Le relazioni conflittuali ci richiedono di “stare” nella complessità e nell’imprevedibilità, di gestire la frustrazione che possiamo provocare nell’altro ed in noi stessi quando diciamo NO. Spesso siamo riluttanti nel dire dei no perché li consideriamo, a priori, un segno di chiusura.
C’è però una alternativa, quella di interpretare il no come occasione di apprendimento, come qualcosa che aiuta, che sostiene una trasformazione che ci riguarda ma nella quale possiamo anche includere l’altro.
Il no, in precise circostanze, crea uno spazio in cui comprendiamo che il nostro divenire e quello dell’altro, che i nostri desideri e quelli dell’altro, possono anche coesistere.
Oppure uno spazio in cui accettiamo l’unicità, la nostra come quella dell’altro, uno spazio in cui diventiamo pronti anche ad accettare i no dell’altro, uno spazio in cui il No è una maniera di esserci non di ostacolarci.
Esistono tanti tipi di no.
Un no importantissimo è il “no della resistenza” che appartiene alla sfera dell’educare e dell’aiutare a crescere; attraverso questo no i genitori affidano al figlio un compito per la vita: cercare la propria strada, faticosa e gratificante, nascosta e ricca di sorprese.
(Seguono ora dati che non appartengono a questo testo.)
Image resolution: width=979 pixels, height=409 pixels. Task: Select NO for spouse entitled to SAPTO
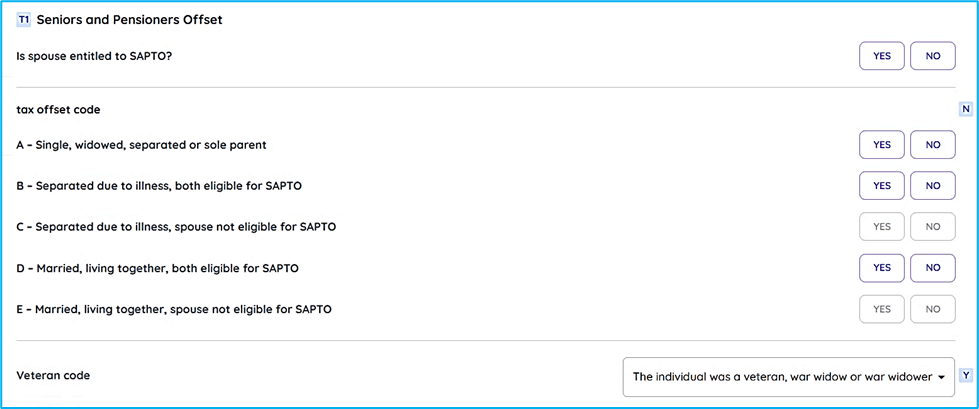(x=933, y=56)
Saper utilizzare questo no è una competenza indispensabile per attivare un piano di sviluppo personale; molti pensano che sia il no a mettere in crisi un genitore, in realtà quello che ci blocca è la difficoltà di rispondere a domande emotivamente difficili : farò bene? E se poi soffrirà? Se poi non ce la farà? Mi starò sbagliando?
Ogni volta che attiviamo il “no della resistenza” stiamo facendo una scelta difficile ma che ci evita di alimentare proprio quella carenza conflittuale che invece ci fa restare nelle divergenze. Il no ci permette di essere noi stessi.; ha una funziona regolativa che, aprendo al confronto, prende in considerazione le informazioni che ci arrivano dagli altri.
Cosa ci serve per pronunciare un no? Richiamare il nostro coraggio, mettendo a frutto il nostro tempo e i risultati che otteniamo; il coraggio ci dà la possibilità di vivere una vita in cui i no non siano condizionamenti insormontabili, una vita in cui coltivare la nostra autenticità senza aver paura del giudizio, lasciandoci alle spalle la preoccupazione per ciò che gli altri possono pensare di noi; una preoccupazione che rischia di danneggiare le relazioni.
Un percorso di coaching può aiutarci a stare nelle situazioni conflittuali. Lo può fare aiutandoci ad esplorare le risorse di cui disponiamo, sostenendoci nel riconoscere la paura che ci impedisce di essere nel presente e nel futuro, ponendoci domande, quelle che ci mettono in contatto con noi stessi e con gli altri, che ci aiutano a comprendere quanto siamo pronti ad affrontare il conflitto tra ciò che vorremmo dire e le possibili conseguenze che avrebbe dirlo.
La domanda è l’attivatore di possibilità, allarga gli orizzonti del pensiero, stimola la riflessione profonda e il cambiamento; la risposta è l’attivatore del coraggio, del creare un piano d’azione che porti alla presa di responsabilità.
Il coaching accompagna nel ricostruire la mappa, a ridisegnare il percorso che aiuta a stare nelle situazioni che vorremmo rifuggire, nella consapevolezza che possiamo rivederle e rinegoziarle.